AIM OF THE EXERCISE: Set down, word for word, everything in the gastric bypass text below from "Witty comeback I" down to "sharp a point.".

DOCUMENT TEXT:

------------------------

Side Effects of Gastric Bypass Surgery that They Don't Really Talk About
This past weekend's visit with my mother for the first time since she had gastric bypass surgery in April revealed a lot of seldom-talked-about side effects of the surgery.
1. Excessive preachiness. All of a sudden, the ability and/or the desire to eat more than 1/2 cup of food indicates the start of a gluttonous downward spiral into obesity.
Witty comeback I couldn't say because my birthday is coming up You know who else has to have their food intake regulated so they don't potentially eat so much their stomach explodes? Dogs. Also, goldfish, but that doesn't make as sharp a point.
2. Rebuking others' any and all attempts to defend their weight with the phrase "That's how it started for me, too". Including the seemingly impenetrable "I'm thin, I don't overeat, and I watch my weight."

------------------------

GIVEN ENTRIES:
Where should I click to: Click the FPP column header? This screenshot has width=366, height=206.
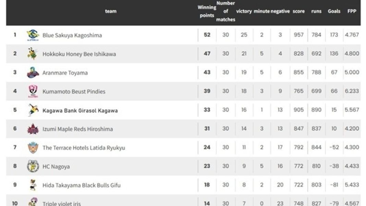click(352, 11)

------------------------

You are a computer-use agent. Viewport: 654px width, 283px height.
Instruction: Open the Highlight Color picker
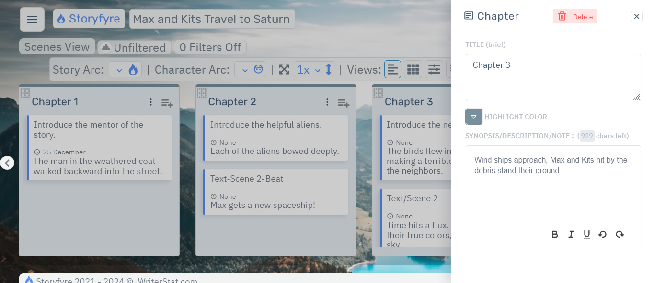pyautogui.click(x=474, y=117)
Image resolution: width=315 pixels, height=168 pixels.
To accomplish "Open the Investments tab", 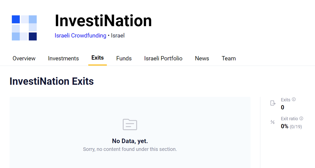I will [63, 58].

------------------------

RESPONSE TO THIS TASK:
Witty comeback I couldn't say because my birthday is coming up You know who else has to have their food intake regulated so they don't potentially eat so much their stomach explodes? Dogs. Also, goldfish, but that doesn't make as sharp a point.